Callings go through seasons.
Sometimes you’re in an exciting season in your calling. You know what you want to do, you’re pursuing your dreams and you’re achieving success.
Sometimes you’re in a disappointing season.
You took a risk, things didn’t work out and you feel like you’ve failed.
And then sometimes, or a lot of the time, you’re in a *blah* season—a time when you’re not unhappy with your job or current circumstances, but you’re not thrilled either. You’re pretty sure there’s something else out there for you, but you don’t know what it is, and you don’t know when it will be clear.
During these times, it is tempting to get restless and go look for something exciting to do. But let me challenge you here for a minute to not do that just yet.
Instead, stay where you are and wait.
I know, this is a lesson we don’t hear often these days, and it could be that it is time for you to move on. But it could be that more is happening in your heart, mind, passions and skills in this “blah” season than you realize, and in order to fully reap the benefits, it’s important for you to just sit still.
A mentor of mine calls this waiting season a time to “let the land lie fallow”—an agricultural term that basically means a year or season when you plant and grow nothing.
You let the land rest.
In the Mosaic law, the Israelites were told to plant and harvest for six years, “But in the seventh year, the land is to have a year of Sabbath rest, a Sabbath to the Lord.
Do not sow your fields or prune your vineyards” (Leviticus 25:4).
Can you imagine?
An entire year of Sabbath. It looks and feels boring, but in the soil a lot is happening that will benefit the farmer and the crops for next year. When the land lies fallow, the soil can regenerate. Its nutrients are restored and replenished, and the next year, after some rest, it is ready to produce.
There were many spiritual reasons God commanded this of his people. Here are a few mentioned in Matthew Henry’s commentary:
- To remind them of their dependence on God and to use the fruit of their land to his glory.

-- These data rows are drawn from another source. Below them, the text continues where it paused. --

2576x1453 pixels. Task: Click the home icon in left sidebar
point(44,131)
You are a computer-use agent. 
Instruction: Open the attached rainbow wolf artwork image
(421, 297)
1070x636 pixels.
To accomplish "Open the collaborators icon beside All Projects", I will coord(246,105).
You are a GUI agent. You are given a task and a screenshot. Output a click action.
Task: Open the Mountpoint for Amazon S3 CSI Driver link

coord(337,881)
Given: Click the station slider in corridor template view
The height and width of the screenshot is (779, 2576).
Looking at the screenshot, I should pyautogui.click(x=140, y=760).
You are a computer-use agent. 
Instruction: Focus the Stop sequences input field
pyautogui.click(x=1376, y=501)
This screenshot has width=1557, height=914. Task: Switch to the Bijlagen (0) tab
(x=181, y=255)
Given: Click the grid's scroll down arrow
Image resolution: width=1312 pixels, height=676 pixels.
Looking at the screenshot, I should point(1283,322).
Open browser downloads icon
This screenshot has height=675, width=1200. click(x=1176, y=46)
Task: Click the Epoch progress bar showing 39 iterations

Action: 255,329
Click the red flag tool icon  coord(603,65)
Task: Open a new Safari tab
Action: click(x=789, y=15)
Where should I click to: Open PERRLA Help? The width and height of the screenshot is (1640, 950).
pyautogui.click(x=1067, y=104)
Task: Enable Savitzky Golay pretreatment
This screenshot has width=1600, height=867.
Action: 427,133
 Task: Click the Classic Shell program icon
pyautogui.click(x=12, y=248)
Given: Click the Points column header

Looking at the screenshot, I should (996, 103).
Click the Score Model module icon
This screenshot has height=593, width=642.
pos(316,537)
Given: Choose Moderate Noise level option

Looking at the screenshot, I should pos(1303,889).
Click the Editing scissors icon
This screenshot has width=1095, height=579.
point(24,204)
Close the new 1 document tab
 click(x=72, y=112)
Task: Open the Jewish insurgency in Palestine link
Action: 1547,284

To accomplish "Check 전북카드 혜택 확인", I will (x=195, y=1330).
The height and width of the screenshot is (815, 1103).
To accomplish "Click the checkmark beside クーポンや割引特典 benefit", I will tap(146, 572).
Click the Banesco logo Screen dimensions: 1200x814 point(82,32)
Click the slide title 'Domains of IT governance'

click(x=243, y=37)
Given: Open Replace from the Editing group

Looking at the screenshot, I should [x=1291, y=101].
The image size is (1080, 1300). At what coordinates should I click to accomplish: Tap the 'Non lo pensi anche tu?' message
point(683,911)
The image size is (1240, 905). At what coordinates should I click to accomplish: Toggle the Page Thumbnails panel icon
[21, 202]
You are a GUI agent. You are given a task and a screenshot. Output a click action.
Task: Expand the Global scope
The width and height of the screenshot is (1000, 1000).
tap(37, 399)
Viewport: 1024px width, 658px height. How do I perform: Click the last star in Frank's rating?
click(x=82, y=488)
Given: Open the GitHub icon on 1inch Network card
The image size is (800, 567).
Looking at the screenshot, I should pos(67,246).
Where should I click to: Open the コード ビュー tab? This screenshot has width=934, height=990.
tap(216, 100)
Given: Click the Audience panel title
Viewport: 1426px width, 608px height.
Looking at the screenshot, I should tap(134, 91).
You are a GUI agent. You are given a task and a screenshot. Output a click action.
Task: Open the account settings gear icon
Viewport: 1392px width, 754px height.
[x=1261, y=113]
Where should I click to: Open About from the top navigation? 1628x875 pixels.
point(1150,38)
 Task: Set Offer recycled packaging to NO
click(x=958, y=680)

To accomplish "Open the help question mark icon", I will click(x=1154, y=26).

- With a year off from business, they had more time to get to know God’s law.
- “They were reminded of the easy life man lived in paradise, when he ate of every good thing…. Labor and toil came in with sin.”
- “This year of rest typified the spiritual rest which all believers enter into through Christ…. Through him we are eased of the burden of worldly care and labor…and we are enabled and encouraged to live by faith.”
I love that last reason.
Our dreams and successes aren’t what define us.
We forget where our true worth lies, in Christ and Christ alone. We forget to rest in that truth and sometimes when there is no clear direction for what’s next and we’re growing anxious, we just need to rest.
Then, next year, we may be ready for harvest.